A series of novel 1,5-diaryl-1H-imidazole-4-carboxylic acids 10 and 1,5-diaryl-1H-imidazole-4-carbohydrazides 11 were designed and synthesized via the formation of 1,5-diaryl-1H-imidazole-4-carboxylate ester intermediates 17 obtained from cycloaddition of ethyl isocyanoacetate 16 and stable diarylimidoyl chlorides 15 under basic conditions. This study was conducted to evaluate the hypothesis that the HIV-1 IN activity of the hit compound 9 could be greatly improved through the addition of carboxylic acid and carbohydrazide motifs. This idea was demonstrated to be productive, since seventeen scaffolds (i.e., 10a–d, 10f, 10h–k, 11a–b, 11d–e, 11h–k) exhibited more than 50% inhibitory activity in disrupting the HIV-1 IN- LEDGF/p75 protein-protein interaction in a direct AlphaScreen^TM assay at 100 μM. The specific binding of these compounds to the LEDGF/p75-binding pocket was also established by their further assessment in the HIV-1 IN strand transfer assay at 100 μM, which concluded that none of the compounds (with the exception of 10a, 10l, and 11k with marginal inhibitory percentage activities of 44%, 39%, and 43%, respectively) were actively bound to the active site.

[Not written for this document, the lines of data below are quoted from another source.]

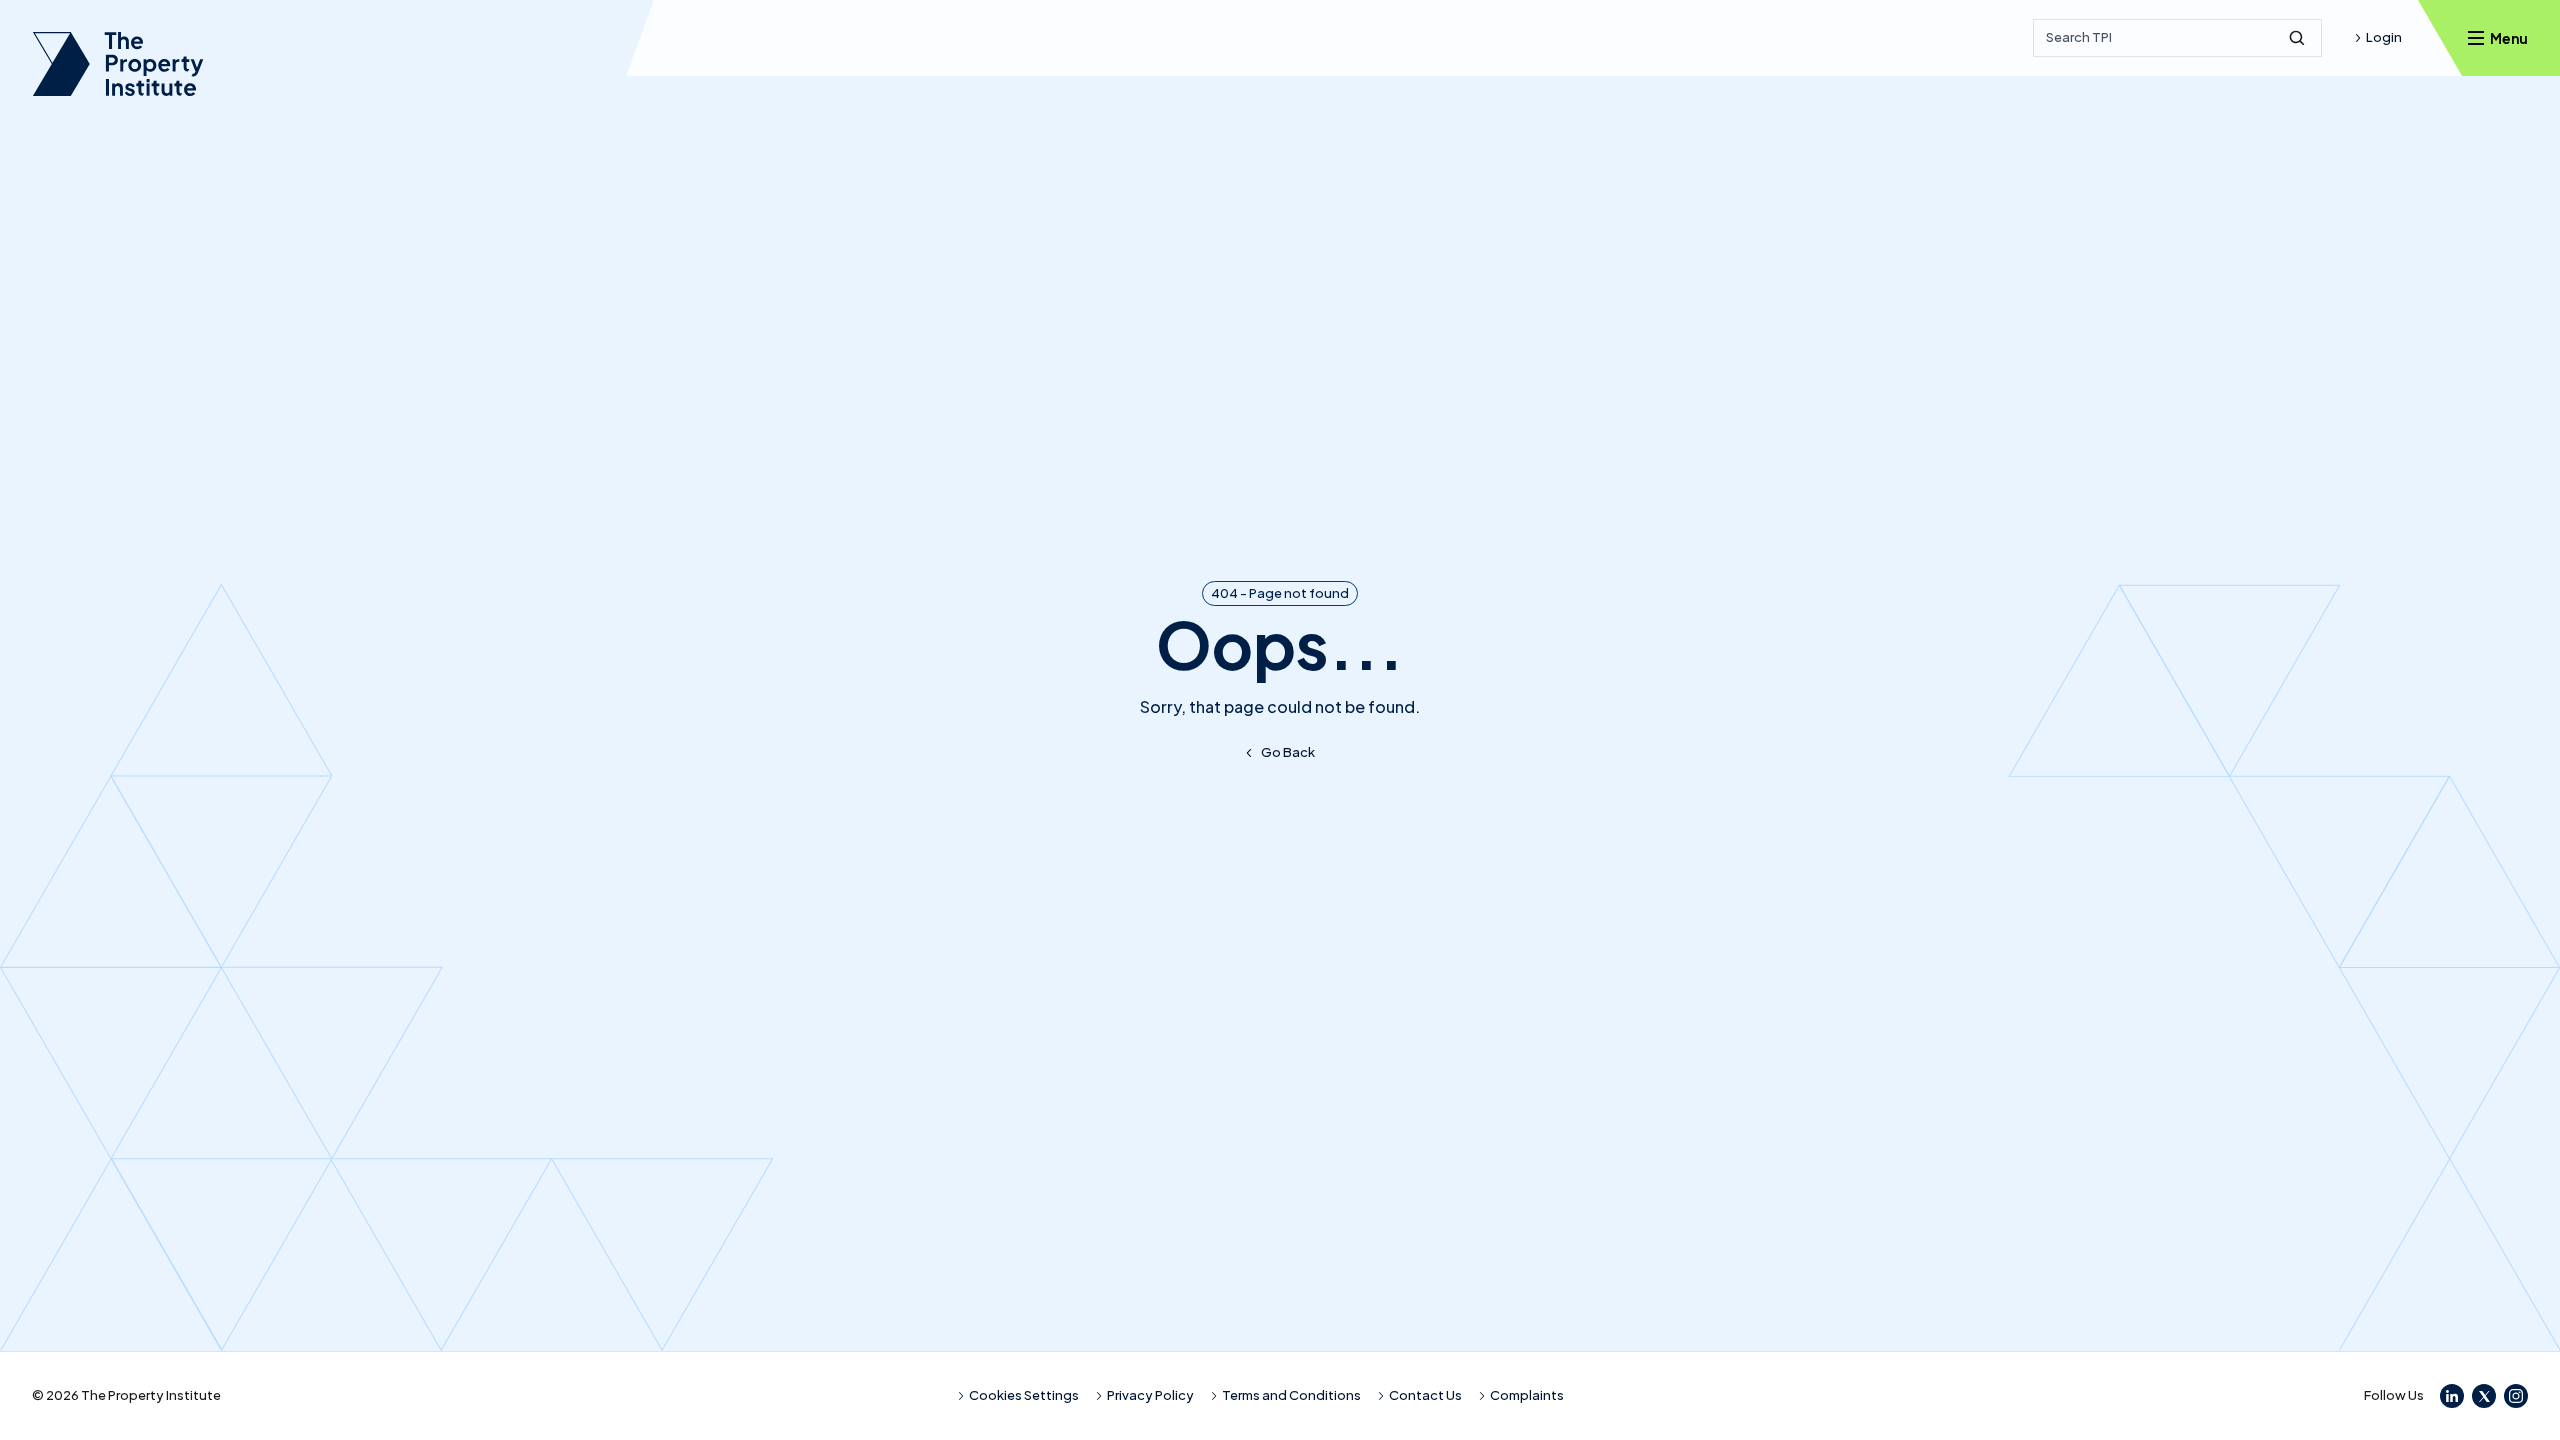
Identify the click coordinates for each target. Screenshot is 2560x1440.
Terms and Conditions (1291, 1395)
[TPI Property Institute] (118, 64)
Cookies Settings (1024, 1395)
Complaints (1527, 1395)
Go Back (1288, 752)
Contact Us (1425, 1395)
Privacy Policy (1150, 1395)
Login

In a cell-based assay, the newly targeted compounds exhibited varying degrees of toxicity, with 13 compounds having a CC₅₀ value of greater than or equal to 100 µM, while 9 compounds were found to exhibit CC₅₀ values of below 100 µM. Further evaluation of the compounds in an antiviral HIV-1 assay revealed four compounds (11a, 11b, 11g, and 11h) with moderate antiviral percentage activities ranging from 33 to 45% and with CC₅₀ values ranging from 50.4 µM to >200 µM. The antiviral percentage activity displayed by 11h was credited to its relatively high toxicity of 50.4 µM. Compounds 11a, 11b, 11g, and 11h were further validated for their ability to induce multimerization in a Western blot gel assay, and three compounds, 11a, 11b, and 11h seemed to increase higher-order forms of IN. These data serve as a good starting point for the further optimization of these scaffolds as possible anti-HIV-1 IN drugs. Therefore, efforts are currently underway in our laboratories to improve the potency and enhance the drug-like properties of these compounds.